### WORK INSTRUCTIONS
The answer must consist only of the lines from the line with "Kermakko (124, 945)" to the line with "Регистрация (75, 13)", both included, exactly as they stand below.

Stored records:
==*==

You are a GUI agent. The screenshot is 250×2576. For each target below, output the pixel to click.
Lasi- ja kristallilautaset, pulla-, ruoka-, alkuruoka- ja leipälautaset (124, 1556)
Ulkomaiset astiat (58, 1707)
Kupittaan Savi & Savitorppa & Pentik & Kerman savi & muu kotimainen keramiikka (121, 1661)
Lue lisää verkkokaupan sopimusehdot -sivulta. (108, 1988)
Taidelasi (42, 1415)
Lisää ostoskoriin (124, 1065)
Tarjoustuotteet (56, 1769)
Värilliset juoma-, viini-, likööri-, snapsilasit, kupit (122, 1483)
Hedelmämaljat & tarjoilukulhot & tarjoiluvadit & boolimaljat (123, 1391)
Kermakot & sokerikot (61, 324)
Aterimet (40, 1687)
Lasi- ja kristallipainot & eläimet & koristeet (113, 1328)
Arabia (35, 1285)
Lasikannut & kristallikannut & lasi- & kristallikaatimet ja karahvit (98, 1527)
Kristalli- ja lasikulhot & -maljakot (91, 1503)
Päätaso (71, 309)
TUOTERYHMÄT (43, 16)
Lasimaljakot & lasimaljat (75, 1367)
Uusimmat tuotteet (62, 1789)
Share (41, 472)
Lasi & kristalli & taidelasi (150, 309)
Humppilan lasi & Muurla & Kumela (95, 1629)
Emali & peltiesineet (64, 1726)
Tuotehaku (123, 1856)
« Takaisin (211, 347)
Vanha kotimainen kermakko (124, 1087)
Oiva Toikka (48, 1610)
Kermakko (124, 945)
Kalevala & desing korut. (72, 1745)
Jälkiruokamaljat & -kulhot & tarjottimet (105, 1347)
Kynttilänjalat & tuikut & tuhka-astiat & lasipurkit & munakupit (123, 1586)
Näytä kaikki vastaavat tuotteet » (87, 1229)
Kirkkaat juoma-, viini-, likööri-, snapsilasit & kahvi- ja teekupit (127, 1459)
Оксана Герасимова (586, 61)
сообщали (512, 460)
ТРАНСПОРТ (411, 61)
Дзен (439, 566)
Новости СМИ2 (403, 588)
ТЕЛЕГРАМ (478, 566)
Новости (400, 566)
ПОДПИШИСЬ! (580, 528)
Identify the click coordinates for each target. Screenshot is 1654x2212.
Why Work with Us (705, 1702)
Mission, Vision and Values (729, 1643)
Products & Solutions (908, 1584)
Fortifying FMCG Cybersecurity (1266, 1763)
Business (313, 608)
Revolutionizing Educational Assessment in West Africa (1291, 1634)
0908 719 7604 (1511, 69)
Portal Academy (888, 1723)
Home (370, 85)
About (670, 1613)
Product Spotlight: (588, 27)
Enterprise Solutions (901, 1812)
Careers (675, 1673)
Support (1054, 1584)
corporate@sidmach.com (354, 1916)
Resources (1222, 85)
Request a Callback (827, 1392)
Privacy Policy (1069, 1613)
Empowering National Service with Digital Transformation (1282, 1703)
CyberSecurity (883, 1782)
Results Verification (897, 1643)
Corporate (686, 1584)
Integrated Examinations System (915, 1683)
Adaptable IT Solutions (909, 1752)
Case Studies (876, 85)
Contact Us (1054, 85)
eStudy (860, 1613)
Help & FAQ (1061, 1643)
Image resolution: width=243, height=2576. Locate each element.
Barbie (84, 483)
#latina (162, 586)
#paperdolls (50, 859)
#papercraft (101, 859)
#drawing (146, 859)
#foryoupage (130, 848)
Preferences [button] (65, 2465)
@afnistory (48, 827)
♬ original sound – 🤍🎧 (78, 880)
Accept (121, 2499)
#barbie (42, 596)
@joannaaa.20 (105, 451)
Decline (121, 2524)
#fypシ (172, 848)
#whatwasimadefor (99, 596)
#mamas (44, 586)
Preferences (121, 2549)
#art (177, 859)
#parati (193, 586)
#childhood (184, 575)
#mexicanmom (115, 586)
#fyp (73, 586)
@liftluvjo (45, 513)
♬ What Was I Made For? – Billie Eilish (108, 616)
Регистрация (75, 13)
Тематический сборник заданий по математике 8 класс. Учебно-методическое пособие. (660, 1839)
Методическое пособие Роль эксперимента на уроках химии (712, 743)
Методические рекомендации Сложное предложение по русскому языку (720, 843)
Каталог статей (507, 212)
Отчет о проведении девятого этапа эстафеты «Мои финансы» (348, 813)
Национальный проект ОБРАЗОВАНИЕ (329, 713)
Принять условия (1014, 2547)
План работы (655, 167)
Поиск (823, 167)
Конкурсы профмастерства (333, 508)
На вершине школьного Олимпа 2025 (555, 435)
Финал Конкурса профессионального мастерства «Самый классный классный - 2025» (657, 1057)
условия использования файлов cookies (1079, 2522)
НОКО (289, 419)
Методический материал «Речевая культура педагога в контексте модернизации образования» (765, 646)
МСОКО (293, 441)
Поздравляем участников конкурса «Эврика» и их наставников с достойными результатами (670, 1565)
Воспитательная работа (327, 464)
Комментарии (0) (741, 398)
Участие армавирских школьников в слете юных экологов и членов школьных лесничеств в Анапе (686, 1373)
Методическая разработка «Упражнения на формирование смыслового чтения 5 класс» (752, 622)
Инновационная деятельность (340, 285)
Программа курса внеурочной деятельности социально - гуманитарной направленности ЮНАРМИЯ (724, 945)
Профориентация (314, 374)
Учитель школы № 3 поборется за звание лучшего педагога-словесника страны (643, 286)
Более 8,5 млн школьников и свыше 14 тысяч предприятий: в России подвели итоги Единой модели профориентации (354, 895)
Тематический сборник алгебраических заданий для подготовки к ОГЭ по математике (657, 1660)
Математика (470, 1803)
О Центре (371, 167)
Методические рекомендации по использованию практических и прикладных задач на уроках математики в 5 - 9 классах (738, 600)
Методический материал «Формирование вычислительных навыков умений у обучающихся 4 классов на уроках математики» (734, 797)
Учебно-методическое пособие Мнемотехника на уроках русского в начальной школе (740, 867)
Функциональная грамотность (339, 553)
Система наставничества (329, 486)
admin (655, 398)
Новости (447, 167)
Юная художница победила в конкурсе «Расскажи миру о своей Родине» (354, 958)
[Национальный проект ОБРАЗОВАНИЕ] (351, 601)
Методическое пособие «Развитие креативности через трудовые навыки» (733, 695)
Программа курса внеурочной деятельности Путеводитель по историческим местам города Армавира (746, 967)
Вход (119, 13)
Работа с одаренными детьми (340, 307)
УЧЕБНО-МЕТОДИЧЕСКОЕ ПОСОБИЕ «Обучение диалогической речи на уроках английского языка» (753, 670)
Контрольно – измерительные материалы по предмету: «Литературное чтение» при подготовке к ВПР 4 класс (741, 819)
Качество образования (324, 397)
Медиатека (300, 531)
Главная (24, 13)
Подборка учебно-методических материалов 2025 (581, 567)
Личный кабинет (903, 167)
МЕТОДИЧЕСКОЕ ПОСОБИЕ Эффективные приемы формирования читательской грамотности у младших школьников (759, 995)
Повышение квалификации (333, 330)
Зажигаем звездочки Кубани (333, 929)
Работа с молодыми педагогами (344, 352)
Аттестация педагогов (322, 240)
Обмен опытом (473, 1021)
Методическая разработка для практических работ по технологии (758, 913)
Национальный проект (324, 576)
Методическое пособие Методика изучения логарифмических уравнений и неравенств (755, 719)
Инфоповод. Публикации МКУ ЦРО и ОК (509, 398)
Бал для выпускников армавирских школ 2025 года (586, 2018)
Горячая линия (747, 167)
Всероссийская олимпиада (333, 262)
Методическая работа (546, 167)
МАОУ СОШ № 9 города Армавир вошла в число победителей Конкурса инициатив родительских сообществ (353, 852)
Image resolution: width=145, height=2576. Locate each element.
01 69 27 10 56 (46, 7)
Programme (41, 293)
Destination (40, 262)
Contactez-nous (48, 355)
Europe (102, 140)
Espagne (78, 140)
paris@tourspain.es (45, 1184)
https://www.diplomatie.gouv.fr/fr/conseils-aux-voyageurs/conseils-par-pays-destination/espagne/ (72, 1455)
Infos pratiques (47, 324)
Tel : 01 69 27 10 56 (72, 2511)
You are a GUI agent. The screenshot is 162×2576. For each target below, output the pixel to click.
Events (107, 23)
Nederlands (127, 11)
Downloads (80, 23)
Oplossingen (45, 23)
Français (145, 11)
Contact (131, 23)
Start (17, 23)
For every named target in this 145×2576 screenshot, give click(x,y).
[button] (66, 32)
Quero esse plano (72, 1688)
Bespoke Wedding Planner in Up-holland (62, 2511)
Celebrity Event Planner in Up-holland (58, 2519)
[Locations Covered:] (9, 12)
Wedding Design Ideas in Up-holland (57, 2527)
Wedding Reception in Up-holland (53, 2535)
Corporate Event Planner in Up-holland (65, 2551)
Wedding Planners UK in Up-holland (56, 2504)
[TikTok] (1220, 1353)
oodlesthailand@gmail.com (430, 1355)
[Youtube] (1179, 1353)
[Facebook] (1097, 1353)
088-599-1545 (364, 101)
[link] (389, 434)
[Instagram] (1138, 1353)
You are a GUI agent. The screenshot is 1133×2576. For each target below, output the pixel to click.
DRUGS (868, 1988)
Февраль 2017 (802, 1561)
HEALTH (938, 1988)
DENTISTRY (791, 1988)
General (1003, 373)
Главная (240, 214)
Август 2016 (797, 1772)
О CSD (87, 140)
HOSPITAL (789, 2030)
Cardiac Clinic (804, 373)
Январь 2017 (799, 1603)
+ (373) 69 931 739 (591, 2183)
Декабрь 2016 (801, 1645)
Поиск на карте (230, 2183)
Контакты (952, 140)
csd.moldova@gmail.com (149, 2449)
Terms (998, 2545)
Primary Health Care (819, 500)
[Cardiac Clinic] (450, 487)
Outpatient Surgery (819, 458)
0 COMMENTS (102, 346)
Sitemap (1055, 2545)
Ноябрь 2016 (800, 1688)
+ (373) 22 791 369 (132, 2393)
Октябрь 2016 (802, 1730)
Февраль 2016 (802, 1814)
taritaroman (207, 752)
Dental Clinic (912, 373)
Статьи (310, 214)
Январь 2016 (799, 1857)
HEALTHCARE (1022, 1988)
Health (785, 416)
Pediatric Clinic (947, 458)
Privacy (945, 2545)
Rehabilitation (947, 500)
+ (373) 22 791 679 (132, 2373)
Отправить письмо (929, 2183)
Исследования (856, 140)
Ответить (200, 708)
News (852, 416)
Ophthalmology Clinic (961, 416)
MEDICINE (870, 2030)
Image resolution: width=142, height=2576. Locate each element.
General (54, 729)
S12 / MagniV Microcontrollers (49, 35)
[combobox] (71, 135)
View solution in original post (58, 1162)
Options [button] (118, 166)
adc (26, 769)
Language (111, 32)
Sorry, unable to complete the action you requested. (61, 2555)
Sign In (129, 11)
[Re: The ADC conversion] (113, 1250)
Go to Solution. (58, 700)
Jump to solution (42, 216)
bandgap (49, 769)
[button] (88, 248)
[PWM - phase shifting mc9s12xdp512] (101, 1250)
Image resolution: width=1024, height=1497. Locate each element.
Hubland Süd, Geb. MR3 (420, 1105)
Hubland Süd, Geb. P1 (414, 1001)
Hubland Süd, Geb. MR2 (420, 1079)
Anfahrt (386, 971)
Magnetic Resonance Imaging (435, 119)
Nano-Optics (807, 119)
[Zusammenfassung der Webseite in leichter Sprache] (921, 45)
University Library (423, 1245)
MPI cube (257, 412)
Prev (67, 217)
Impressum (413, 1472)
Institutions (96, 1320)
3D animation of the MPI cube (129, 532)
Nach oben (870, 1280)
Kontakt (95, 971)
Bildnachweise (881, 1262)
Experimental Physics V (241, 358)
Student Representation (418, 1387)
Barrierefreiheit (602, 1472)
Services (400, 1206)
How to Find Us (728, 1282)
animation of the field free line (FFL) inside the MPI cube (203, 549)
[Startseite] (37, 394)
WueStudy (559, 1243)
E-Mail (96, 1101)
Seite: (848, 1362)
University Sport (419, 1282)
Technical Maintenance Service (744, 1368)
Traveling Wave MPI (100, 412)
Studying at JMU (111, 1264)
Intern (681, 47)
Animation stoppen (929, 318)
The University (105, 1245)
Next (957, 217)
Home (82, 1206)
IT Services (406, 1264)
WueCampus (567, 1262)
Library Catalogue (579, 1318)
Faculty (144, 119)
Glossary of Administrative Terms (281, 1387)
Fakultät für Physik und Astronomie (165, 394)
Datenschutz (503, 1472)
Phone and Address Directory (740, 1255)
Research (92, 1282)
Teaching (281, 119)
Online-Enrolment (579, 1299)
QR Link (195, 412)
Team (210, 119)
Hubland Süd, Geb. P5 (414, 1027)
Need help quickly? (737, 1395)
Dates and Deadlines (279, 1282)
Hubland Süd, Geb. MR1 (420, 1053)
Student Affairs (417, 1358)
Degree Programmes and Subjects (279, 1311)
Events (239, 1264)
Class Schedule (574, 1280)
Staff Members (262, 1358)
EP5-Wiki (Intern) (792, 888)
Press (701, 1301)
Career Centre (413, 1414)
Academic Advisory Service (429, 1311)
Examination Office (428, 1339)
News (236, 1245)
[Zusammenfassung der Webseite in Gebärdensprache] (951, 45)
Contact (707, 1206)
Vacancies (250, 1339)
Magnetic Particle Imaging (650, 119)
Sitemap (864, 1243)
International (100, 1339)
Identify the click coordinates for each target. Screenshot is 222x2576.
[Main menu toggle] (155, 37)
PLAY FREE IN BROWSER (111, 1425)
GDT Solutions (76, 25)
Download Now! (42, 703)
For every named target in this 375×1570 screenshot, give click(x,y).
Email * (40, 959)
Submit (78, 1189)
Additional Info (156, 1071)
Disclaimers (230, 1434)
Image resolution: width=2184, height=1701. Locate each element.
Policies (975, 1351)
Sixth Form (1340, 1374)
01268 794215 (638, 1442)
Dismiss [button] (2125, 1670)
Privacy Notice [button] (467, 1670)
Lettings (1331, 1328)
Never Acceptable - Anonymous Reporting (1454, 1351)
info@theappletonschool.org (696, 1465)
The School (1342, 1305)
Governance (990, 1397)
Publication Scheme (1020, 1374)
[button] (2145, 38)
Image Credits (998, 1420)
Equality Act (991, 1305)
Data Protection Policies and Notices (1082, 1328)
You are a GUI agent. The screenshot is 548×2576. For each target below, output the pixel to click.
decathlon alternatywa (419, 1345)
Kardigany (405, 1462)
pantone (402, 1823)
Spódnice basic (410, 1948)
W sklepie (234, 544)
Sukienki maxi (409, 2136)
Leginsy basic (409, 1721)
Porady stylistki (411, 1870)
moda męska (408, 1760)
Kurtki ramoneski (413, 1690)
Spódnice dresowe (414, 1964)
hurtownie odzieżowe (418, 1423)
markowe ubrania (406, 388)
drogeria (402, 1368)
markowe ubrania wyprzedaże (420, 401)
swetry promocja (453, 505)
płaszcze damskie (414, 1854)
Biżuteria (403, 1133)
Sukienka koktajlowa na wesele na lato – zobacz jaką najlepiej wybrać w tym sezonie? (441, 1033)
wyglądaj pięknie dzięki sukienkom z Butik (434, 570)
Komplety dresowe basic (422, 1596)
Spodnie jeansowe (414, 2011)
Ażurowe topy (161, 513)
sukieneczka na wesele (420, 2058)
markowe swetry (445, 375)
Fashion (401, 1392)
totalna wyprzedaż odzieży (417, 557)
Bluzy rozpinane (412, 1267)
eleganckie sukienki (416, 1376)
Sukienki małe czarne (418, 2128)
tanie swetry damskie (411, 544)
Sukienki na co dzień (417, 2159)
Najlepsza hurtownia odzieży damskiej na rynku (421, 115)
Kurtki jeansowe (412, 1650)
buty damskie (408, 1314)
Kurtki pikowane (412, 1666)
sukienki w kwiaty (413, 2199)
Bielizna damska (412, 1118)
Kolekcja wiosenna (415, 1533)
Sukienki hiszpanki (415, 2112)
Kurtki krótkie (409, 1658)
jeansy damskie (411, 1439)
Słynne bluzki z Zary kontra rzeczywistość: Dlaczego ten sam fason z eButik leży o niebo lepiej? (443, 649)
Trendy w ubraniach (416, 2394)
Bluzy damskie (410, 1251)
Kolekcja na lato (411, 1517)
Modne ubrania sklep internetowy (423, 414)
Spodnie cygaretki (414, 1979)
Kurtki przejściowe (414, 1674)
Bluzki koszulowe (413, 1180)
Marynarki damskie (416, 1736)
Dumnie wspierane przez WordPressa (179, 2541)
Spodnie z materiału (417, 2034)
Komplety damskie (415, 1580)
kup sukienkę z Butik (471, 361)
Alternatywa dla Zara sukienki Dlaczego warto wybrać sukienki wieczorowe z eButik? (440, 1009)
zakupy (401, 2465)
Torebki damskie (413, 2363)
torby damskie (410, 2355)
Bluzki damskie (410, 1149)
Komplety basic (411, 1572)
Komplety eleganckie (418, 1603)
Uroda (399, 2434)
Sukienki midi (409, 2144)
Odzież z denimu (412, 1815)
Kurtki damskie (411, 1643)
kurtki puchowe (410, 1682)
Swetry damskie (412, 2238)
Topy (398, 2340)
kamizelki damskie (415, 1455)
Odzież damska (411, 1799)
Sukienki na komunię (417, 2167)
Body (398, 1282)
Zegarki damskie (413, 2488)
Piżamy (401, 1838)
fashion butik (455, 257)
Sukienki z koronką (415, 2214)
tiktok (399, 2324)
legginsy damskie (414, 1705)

==*==

### RESPONSE AREA
Kermakko (124, 945)
Kalevala & desing korut. (72, 1745)
Jälkiruokamaljat & -kulhot & tarjottimet (105, 1347)
Kynttilänjalat & tuikut & tuhka-astiat & lasipurkit & munakupit (123, 1586)
Näytä kaikki vastaavat tuotteet » (87, 1229)
Kirkkaat juoma-, viini-, likööri-, snapsilasit & kahvi- ja teekupit (127, 1459)
Оксана Герасимова (586, 61)
сообщали (512, 460)
ТРАНСПОРТ (411, 61)
Дзен (439, 566)
Новости СМИ2 (403, 588)
ТЕЛЕГРАМ (478, 566)
Новости (400, 566)
ПОДПИШИСЬ! (580, 528)
Identify the click coordinates for each target. Screenshot is 1654x2212.
Why Work with Us (705, 1702)
Mission, Vision and Values (729, 1643)
Products & Solutions (908, 1584)
Fortifying FMCG Cybersecurity (1266, 1763)
Business (313, 608)
Revolutionizing Educational Assessment in West Africa (1291, 1634)
0908 719 7604 (1511, 69)
Portal Academy (888, 1723)
Home (370, 85)
About (670, 1613)
Product Spotlight: (588, 27)
Enterprise Solutions (901, 1812)
Careers (675, 1673)
Support (1054, 1584)
corporate@sidmach.com (354, 1916)
Resources (1222, 85)
Request a Callback (827, 1392)
Privacy Policy (1069, 1613)
Empowering National Service with Digital Transformation (1282, 1703)
CyberSecurity (883, 1782)
Results Verification (897, 1643)
Corporate (686, 1584)
Integrated Examinations System (915, 1683)
Adaptable IT Solutions (909, 1752)
Case Studies (876, 85)
Contact Us (1054, 85)
eStudy (860, 1613)
Help & FAQ (1061, 1643)
Image resolution: width=243, height=2576. Locate each element.
Barbie (84, 483)
#latina (162, 586)
#paperdolls (50, 859)
#papercraft (101, 859)
#drawing (146, 859)
#foryoupage (130, 848)
Preferences [button] (65, 2465)
@afnistory (48, 827)
♬ original sound – 🤍🎧 (78, 880)
Accept (121, 2499)
#barbie (42, 596)
@joannaaa.20 (105, 451)
Decline (121, 2524)
#fypシ (172, 848)
#whatwasimadefor (99, 596)
#mamas (44, 586)
Preferences (121, 2549)
#art (177, 859)
#parati (193, 586)
#childhood (184, 575)
#mexicanmom (115, 586)
#fyp (73, 586)
@liftluvjo (45, 513)
♬ What Was I Made For? – Billie Eilish (108, 616)
Регистрация (75, 13)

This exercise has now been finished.